Reverse Feature Elimination#
It’s very common to have data that has many features, some might be useful in predicting what you want and many might not be useful. How can you tell if you should or should not use a feature in a model?
The sci-kit
libary offers a technique called Reverse Feature Elimination (RFE), where it automatically runs many models and finds the combination of features that produce a “parsimonous” model: one that is accurate and simple.

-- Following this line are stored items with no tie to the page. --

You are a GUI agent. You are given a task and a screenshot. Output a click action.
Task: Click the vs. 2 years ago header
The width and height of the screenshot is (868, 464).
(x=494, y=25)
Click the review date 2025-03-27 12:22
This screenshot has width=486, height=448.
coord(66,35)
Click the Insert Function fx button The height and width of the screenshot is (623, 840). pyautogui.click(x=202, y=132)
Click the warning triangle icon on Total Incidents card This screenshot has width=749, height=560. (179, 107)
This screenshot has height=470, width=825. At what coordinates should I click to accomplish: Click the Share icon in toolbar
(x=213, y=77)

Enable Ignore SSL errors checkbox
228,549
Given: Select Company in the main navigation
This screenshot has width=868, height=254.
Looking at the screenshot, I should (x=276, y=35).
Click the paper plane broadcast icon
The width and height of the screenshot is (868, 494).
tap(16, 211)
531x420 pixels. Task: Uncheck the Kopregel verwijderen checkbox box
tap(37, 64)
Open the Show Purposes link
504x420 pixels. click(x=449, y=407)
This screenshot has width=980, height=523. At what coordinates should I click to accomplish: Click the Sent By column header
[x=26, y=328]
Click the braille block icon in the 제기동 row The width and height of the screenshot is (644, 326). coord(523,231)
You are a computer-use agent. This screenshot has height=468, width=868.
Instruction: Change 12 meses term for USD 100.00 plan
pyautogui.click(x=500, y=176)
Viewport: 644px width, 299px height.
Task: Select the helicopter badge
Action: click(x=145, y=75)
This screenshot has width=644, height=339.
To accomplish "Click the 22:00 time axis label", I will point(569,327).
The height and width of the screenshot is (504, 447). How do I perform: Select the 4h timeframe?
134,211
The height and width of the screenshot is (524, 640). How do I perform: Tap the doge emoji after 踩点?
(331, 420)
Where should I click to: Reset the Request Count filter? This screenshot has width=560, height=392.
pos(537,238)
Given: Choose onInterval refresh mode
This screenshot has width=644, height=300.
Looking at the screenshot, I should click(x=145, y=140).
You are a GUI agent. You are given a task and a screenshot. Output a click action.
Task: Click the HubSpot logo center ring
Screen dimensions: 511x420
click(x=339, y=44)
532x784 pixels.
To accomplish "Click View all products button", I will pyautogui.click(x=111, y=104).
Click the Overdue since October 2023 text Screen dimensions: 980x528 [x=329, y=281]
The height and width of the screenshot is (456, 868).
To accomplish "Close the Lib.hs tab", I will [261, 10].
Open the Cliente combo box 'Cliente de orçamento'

Below, we use generated data to perform RFE. You are then asked to find a real data set on which perform a regression analysis. That work uses all the elements of what we have done so far.
from sklearn.datasets import make_regression
import pandas as pd
import numpy as np
import matplotlib.pyplot as plt
from sklearn.linear_model import LinearRegression
from sklearn.model_selection import train_test_split
from sklearn.feature_selection import RFE
from sklearn.metrics import r2_score, mean_squared_error
# Generate regression dataset with 10 variables
X, y = make_regression(n_samples=1000, n_features=20, n_informative=3, noise=10)
# Convert the data set to a Pandas dataframe
df = pd.DataFrame(X)
df['response'] = y
Calling RFE#
Below we are perform the RFE. You can see that the structure is really similar to what we’ve done with other modeling tools. The new thing is n_features_to_select
, which can be set to a given value (like 4 or 10) or like below, we can iterate through all possible values to see the effects.
We store all the important values in lists and use those for plotting.
# Create linear regression object
lr = LinearRegression()
# Define max number of features
max_features = 20
# Define empty arrays to store R2 and MSE values
r2_scores = []
mse_values = []
n_features = range(1, max_features+1)
# Perform RFE and compute R2 and MSE for each number of features
for n in n_features:
# Define RFE with n variables to select
rfe = RFE(lr, n_features_to_select=n)
# Fit RFE
rfe.fit(X, y)
# Compute y_pred values
y_pred = rfe.predict(X)
# Compute R2 score and MSE
r2_scores.append(r2_score(y, y_pred))
mse_values.append(mean_squared_error(y, y_pred))
Looking at the models#
Below, we are plotting the quality of the fits compared to the number of features in the model.
Can you figure out which combination of features are being used in these models?
Focus on one choice of model to do this. Maybe the best accuracy, but fewest features.
# Plot R2 scores versus number of features used
plt.plot(n_features, r2_scores)
plt.title('R2 Scores by Number of Features')
plt.xlabel('Number of Features Used')
plt.xticks(np.arange(1, max_features+1, 1))
plt.ylabel('R2 Score')
plt.show()
# Plot MSE values versus number of features used
plt.plot(n_features, mse_values)
plt.title('MSE by Number of Features')
plt.xlabel('Number of Features Used')
plt.xticks(np.arange(1, max_features+1, 1))
plt.ylabel('MSE')
plt.show()
Things to try#
Try to determine which features are being used in the “best model”. You can also look into
sci-kit
best estimators tools, which can automatically return all this.Try writing a code for a different
sci-kit
regressor and see how it works.Finally, search for a data set that you can use to perform a regression analysis. You can start that work today.